A quarta regra de Orwell (evitar a voz passiva quando a ativa é possível) revela ponto sensível para o direito. A voz passiva dilui agentes. “Foi decidido”, “foram constatados”, “restou evidenciado” são fórmulas gastas. No entanto, identificar quem decidiu, quem constatou, quem afirmou não é detalhe estilístico. É elemento de imputação e responsabilidade. A estrutura sintática pode aproximar ou afastar o leitor da compreensão efetiva dos fatos e das consequências jurídicas.
Ao longo de quase quarenta anos de leituras e escritas profissionais, aprendi que escrever demanda revisão constante. Substituir construções imprecisas por formulações diretas. Abdicar de termos incompreensíveis. Desconfiar de “sempre” e “nunca”, sobretudo em matéria jurídica, onde os absolutos raramente sobrevivem ao confronto com os fatos. Cortar páginas que pareciam necessárias. Reduzir adjetivos. Como na frase atribuída a Juan Rulfo: “No começo, você deve escrever levado pelo vento, até sentir que está voando. A partir daí, o ritmo e a atmosfera se desenham sozinhos. É só seguir o voo. Quando você achar que chegou aonde queria chegar é que começa o verdadeiro trabalho: cortar, cortar muito”.

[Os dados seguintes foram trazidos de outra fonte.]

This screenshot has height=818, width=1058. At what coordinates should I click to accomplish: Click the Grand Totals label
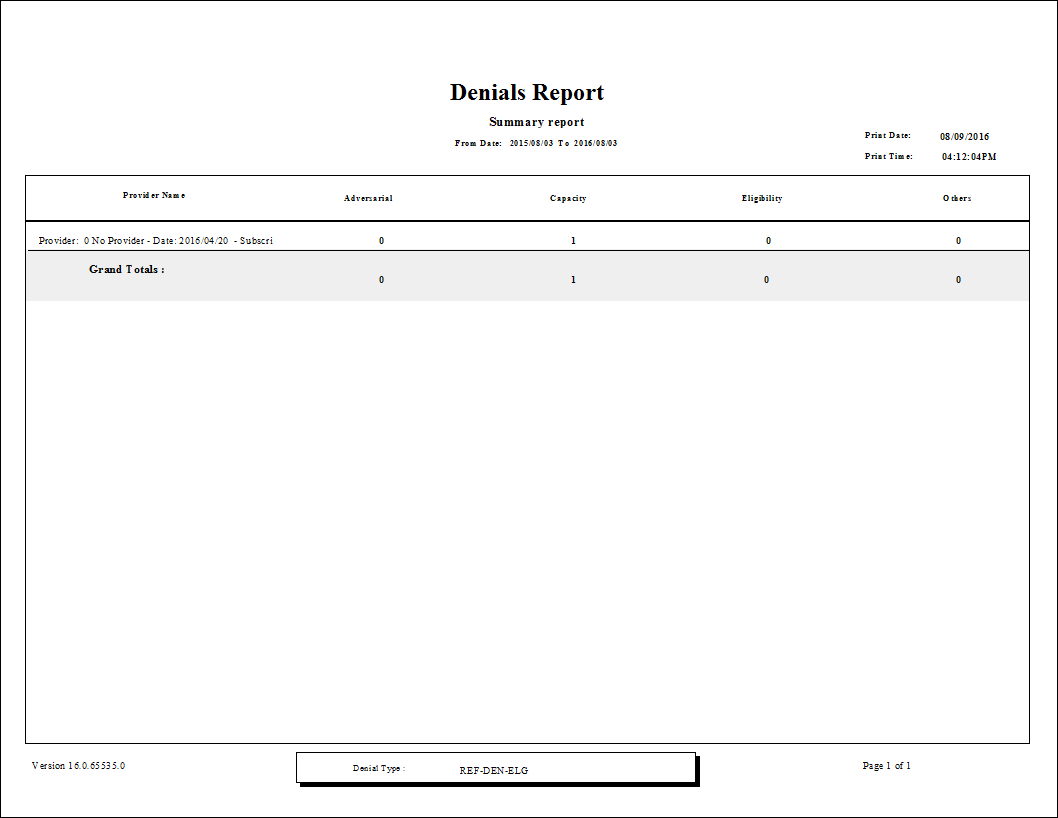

Evidente que escrever um romance ou uma poesia envolve cronologias distintas daquelas dos contratos, petições e memoriais. Porém, aqui também o verdadeiro trabalho não é escrever uma sucessão impensada de palavras, algumas incompreensíveis, outras clichês insuportáveis, mas sim cortar e cortar muito. Esse é o esforço que a advocacia responsável precisa fazer.
A experiência também ensina que precisão não é simplificação indevida, mas delimitação: saber até onde vai o argumento e onde ele termina. A linguagem que respeita esses limites fortalece a confiança entre advogado, cliente e julgador. A que os obscurece pode gerar ruído desnecessário e, em casos extremos, comprometer a própria credibilidade.
Orwell advertia que a linguagem política tende a tornar mentiras plausíveis e dar aparência de solidez ao que é apenas vento. A advocacia não pode se permitir esse desvio. O compromisso profissional impõe que a palavra seja instrumento de organização do pensamento e não de sua dissimulação.
Depois de quatro décadas, continuo revisando cada texto com a mesma preocupação: o argumento está delimitado? Os agentes estão identificados? As palavras escolhidas são necessárias? E a pergunta que raramente nos fazemos: este parágrafo serve ao caso, ou só à minha vaidade? Se a resposta for negativa, o problema não está no leitor. Está em quem escreve.